Пройдя через залу мерною уверенною походкою, штабс—капитанша, а это, конечно же, была она, выдернула несчастного Петрушкина из цепких объятий смотрителя, и, напустившись на последнего, принялась грозно вопрошать оного, о том чего тому надобно от ея супруга. На что смотритель, заметно смешавшись, залепетал в ответ нечто о казённых ценах, о покалеченном самоваре и о пятидесяти рублях, которые он всё ещё надеялся содрать со злополучного штабс—капитана.
Смеривши его пристальным взором, от самой его взлохмаченной макушки до пят, так, что ея глядящий огурцом нос описал резкое повелительное движение – сверху вниз, словно бы указуя, тем самым, смотрителю на его место, она тоном, не терпящим возражений, сказала ему, что с него станет и трёх рублей, на что смотритель смиренно сложивши руки на груди, принялся кланяться чуть ли не в пояс сей грозной и решительной особе. После чего штабс—капитан был незамедлительно уведён ею в угол за ширмы, из—за которых долго ещё раздавалось приглушённое её контральто, что—то назидательно и зло бубнившее. Под это её бормотание Чичиков и уснул тихим и безмятежным сном здорового и уверенного в завтрашнем дне человека.
Проспавши всю оставшуюся ночь без сновидений, он проснулся наутро – ни свет, ни заря и даже не позавтракавши отправился в дальнейший путь, не желая начинать новый свой день встречею со штабс—капитаном, почивавшим ещё под надёжною защитою стоявших в углу залы ширм, и о давешней перебранке с которым нынче он уже сожалел.
«Чёрт с ним, с этим Петрушкиным!
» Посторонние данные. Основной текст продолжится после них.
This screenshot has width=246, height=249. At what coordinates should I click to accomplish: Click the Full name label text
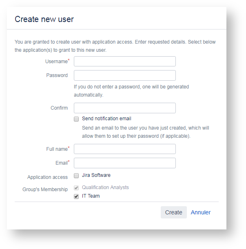coord(57,149)
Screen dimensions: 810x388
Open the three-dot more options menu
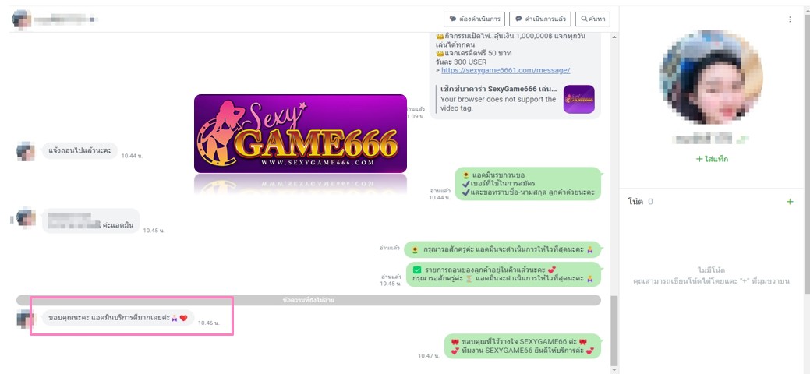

И чего это я ввязался с ним в перепалку, видел ведь, что он дурень, каких – поискать?.. Однако с чаем потешно получилось! Забавно, право слово забавно!», — усмехнулся он, вспоминая давешние сцены и поудобнее устраиваясь в коляске.
Глядя на занимавшуюся зарю, что поднималась ему навстречу, Чичиков почувствовал, как сердце его наполняется звонкою радостью от, казалось бы, ни на минуту не покидавшей его мысли о скором завершения всего его предприятия и ждущем впереди непременном богатстве. На душе у Павла Ивановича сделалось легко и покойно, и хлопнувши в ладоши, он сказал:
— Ну, с Богом! Поехали, родимые, — адресуя сие замечание непонятно кому – толи дворовым людям своим, толи лошадям. И послушная этому его повелению тройка, тут же тронулась в путь.